[Start of section]

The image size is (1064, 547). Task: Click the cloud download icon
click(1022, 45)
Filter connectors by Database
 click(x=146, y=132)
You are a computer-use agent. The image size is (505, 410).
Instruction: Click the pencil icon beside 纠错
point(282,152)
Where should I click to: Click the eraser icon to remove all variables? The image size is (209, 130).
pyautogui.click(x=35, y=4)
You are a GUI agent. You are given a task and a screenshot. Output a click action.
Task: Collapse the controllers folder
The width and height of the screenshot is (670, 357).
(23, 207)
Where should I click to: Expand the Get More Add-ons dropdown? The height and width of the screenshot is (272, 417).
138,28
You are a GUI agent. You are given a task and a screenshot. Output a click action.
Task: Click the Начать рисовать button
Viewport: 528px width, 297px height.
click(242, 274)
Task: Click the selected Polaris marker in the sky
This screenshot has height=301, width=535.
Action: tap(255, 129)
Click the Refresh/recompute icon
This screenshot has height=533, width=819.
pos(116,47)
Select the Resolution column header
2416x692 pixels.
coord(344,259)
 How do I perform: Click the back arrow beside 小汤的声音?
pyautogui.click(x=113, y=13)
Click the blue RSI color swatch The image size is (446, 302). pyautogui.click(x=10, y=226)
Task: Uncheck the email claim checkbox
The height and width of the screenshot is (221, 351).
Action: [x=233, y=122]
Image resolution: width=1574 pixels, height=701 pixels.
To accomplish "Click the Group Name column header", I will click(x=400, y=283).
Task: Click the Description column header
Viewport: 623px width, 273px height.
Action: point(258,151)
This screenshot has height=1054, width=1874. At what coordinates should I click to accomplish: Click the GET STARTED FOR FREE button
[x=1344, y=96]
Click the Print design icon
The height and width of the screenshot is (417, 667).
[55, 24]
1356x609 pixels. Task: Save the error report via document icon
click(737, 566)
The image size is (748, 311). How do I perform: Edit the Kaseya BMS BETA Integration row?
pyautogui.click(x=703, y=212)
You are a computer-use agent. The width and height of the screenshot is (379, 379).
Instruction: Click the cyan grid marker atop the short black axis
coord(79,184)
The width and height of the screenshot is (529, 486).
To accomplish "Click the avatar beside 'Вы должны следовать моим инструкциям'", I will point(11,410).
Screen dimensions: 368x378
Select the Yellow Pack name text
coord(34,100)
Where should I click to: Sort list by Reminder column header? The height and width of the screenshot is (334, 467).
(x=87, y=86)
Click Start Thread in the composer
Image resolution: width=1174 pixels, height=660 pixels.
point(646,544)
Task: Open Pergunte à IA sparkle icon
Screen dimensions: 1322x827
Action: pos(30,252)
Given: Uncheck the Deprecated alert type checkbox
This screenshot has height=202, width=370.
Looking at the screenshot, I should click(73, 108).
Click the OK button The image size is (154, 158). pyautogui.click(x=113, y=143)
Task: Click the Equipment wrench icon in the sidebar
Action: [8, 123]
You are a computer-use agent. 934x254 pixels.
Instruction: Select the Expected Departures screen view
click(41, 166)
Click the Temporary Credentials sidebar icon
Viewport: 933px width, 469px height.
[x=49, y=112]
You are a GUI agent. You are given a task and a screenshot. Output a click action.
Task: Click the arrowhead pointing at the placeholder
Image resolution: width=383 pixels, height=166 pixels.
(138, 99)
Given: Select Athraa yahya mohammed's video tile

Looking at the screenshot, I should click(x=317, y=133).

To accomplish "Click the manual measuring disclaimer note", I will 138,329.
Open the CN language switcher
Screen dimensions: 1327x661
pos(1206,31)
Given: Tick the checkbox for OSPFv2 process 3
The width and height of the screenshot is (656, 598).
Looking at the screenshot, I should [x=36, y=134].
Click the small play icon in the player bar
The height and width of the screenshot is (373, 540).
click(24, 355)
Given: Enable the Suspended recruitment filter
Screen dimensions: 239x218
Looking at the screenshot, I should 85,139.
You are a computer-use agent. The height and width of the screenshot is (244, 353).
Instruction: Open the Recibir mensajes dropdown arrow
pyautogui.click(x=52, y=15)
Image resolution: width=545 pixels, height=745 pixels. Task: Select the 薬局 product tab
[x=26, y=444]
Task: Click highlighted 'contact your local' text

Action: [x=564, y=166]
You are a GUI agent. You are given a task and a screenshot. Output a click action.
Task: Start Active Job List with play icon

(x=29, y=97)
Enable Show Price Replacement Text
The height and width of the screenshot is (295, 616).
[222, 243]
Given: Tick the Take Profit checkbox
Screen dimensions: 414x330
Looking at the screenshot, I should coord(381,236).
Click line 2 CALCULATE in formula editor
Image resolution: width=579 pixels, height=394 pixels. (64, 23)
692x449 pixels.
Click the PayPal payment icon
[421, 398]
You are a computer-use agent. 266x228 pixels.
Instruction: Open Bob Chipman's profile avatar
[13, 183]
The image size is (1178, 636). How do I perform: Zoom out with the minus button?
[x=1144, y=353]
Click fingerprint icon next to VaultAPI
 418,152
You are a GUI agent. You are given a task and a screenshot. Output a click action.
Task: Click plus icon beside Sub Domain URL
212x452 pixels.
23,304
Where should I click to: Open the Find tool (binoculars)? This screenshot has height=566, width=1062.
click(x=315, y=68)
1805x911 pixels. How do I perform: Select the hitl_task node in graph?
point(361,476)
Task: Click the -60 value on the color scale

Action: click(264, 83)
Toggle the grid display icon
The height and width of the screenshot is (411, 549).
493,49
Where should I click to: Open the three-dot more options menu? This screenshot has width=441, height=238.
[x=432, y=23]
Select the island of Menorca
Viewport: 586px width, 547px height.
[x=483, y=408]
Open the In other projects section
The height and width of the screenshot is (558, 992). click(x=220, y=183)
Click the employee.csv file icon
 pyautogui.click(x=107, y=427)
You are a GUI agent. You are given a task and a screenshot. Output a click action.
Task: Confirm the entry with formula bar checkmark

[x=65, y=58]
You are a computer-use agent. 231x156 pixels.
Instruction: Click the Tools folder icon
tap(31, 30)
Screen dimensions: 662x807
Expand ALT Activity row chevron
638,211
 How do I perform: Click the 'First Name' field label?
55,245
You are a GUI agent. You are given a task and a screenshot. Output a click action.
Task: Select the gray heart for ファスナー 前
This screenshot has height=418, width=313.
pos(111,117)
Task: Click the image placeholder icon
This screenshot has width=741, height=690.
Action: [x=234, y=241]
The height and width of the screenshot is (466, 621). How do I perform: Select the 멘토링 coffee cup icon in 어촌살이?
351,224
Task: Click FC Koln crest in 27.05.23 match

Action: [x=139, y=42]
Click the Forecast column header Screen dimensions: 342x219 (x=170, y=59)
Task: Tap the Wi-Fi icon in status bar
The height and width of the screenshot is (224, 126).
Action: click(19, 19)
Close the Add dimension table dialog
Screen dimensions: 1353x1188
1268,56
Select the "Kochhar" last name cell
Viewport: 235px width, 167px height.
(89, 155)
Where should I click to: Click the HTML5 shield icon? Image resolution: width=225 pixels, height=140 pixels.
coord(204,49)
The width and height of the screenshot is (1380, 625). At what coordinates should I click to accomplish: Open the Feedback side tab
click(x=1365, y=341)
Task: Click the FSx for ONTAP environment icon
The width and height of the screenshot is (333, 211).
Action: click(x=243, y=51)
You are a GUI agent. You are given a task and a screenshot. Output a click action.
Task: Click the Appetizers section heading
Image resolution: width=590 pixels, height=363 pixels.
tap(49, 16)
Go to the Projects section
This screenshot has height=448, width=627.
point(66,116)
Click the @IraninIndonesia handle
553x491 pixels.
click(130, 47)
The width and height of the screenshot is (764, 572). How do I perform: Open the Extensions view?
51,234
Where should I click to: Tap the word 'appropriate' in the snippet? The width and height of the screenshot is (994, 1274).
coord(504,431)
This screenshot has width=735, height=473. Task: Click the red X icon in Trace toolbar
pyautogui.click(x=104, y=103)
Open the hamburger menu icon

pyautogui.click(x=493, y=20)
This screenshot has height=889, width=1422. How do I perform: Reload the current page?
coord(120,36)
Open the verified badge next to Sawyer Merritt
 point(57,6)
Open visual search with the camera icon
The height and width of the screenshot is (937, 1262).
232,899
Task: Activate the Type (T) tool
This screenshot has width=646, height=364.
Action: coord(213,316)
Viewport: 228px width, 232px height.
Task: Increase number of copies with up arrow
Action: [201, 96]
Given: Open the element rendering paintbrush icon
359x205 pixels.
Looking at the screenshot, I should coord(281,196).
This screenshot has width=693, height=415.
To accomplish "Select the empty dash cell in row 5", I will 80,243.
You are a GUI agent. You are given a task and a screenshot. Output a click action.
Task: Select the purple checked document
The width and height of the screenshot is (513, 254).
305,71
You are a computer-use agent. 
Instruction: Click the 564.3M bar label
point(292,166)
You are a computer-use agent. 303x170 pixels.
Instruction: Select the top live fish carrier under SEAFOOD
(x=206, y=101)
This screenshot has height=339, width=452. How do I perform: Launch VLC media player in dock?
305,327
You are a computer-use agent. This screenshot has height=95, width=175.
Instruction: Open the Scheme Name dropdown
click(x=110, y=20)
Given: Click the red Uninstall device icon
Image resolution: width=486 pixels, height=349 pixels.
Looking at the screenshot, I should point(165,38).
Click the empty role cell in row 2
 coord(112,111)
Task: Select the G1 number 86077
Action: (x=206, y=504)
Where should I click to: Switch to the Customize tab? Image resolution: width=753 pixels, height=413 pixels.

[End of section]

=== Work request ===
Proceeding from the line containing "Instruction: Click the Tools folder icon" through the line containing "Close the Add dimension table dialog", transcribe the lines above exactly, both end lines included.

=== Written answer ===
Instruction: Click the Tools folder icon
tap(31, 30)
Screen dimensions: 662x807
Expand ALT Activity row chevron
638,211
 How do I perform: Click the 'First Name' field label?
55,245
You are a GUI agent. You are given a task and a screenshot. Output a click action.
Task: Select the gray heart for ファスナー 前
This screenshot has height=418, width=313.
pos(111,117)
Task: Click the image placeholder icon
This screenshot has width=741, height=690.
Action: [x=234, y=241]
The height and width of the screenshot is (466, 621). How do I perform: Select the 멘토링 coffee cup icon in 어촌살이?
351,224
Task: Click FC Koln crest in 27.05.23 match

Action: [x=139, y=42]
Click the Forecast column header Screen dimensions: 342x219 (x=170, y=59)
Task: Tap the Wi-Fi icon in status bar
The height and width of the screenshot is (224, 126).
Action: click(19, 19)
Close the Add dimension table dialog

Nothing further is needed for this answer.